BBB e A Fazenda reformularam seus formatos para enfrentar um problema recorrente dos realities: elencos sem carisma e participantes pouco dispostos a se comprometer com o jogo. A Record apostou no Super Paiol e em roças surpresas em A Fazenda 17 para tentar eliminar as chamadas "plantas", enquanto a Globo anunciou que, no BBB 26, competidores que não movimentarem o jogo poderão ser substituídos pelo público ainda durante o confinamento.
No Big Brother Brasil, a estratégia é inédita e surge após a edição de 2025, considerada uma das menos comentadas da história do programa. Faltaram rivalidades, protagonistas e conflitos marcantes, reflexo de um elenco visto como excessivamente calculado e mais preocupado com o pós-reality do que com a dinâmica da casa. A Globo tenta corrigir um erro de casting no BBB, apostando no aumento do poder do público e na possibilidade de renovação do elenco ao longo da temporada.
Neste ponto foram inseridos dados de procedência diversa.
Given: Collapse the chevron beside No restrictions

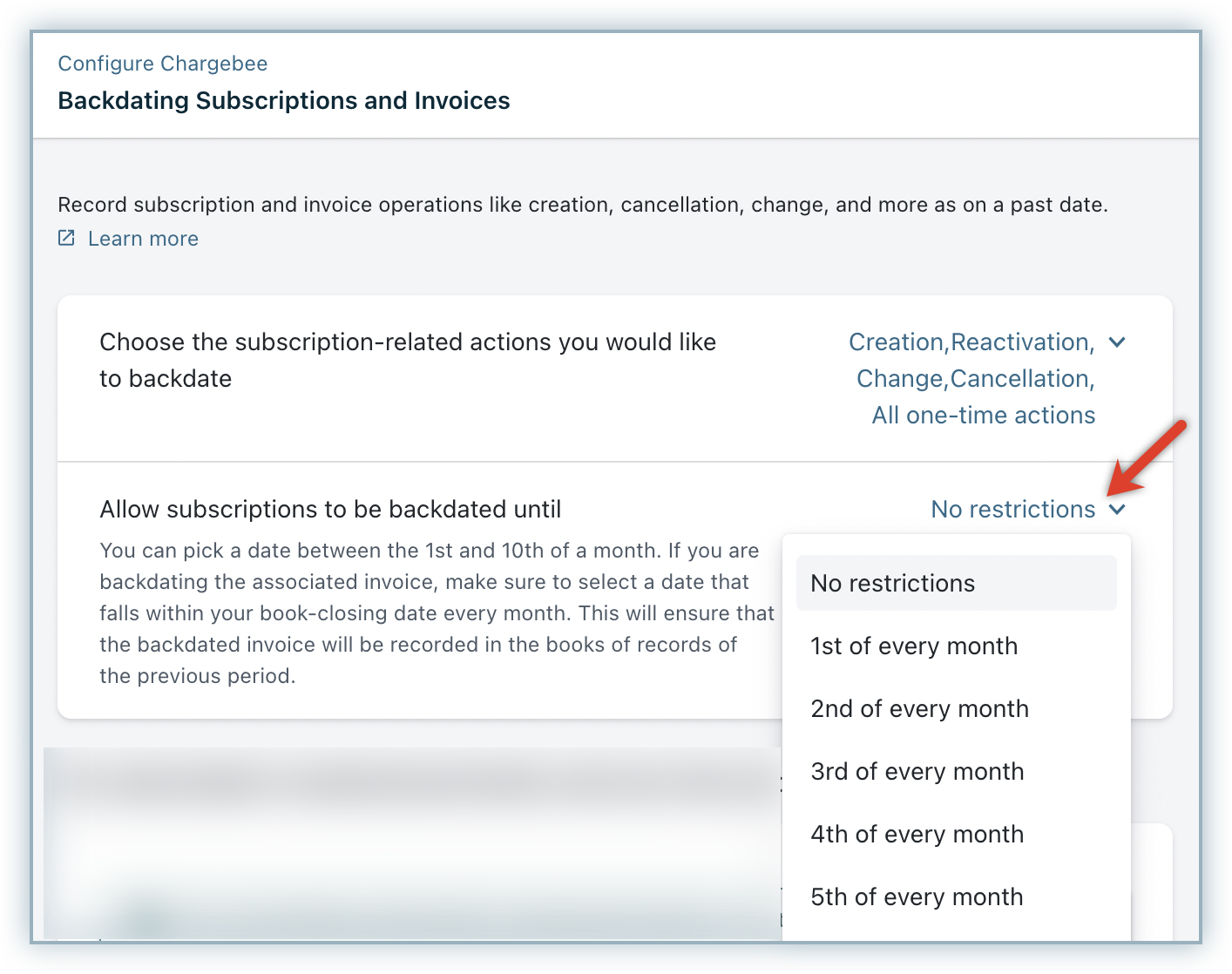Looking at the screenshot, I should click(x=1117, y=510).
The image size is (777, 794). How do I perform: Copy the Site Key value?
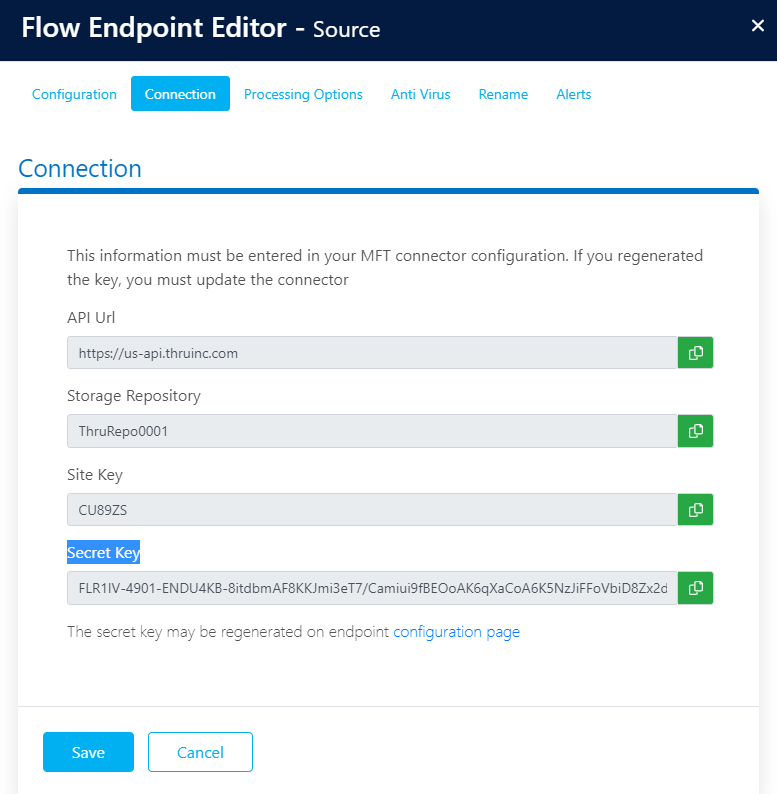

Já A Fazenda, apesar de o Super Paiol não ter funcionado como esperado, conseguiu entregar uma edição movimentada graças ao perfil dos participantes. Conflitos, alianças rompidas e barracos sustentaram o reality, mostrando que nenhuma dinâmica substitui um bom elenco. As "plantas" seguirão existindo, mas o desafio das emissoras é reduzir esse impacto desde a seleção, já que nenhuma inovação funciona quando o casting falha.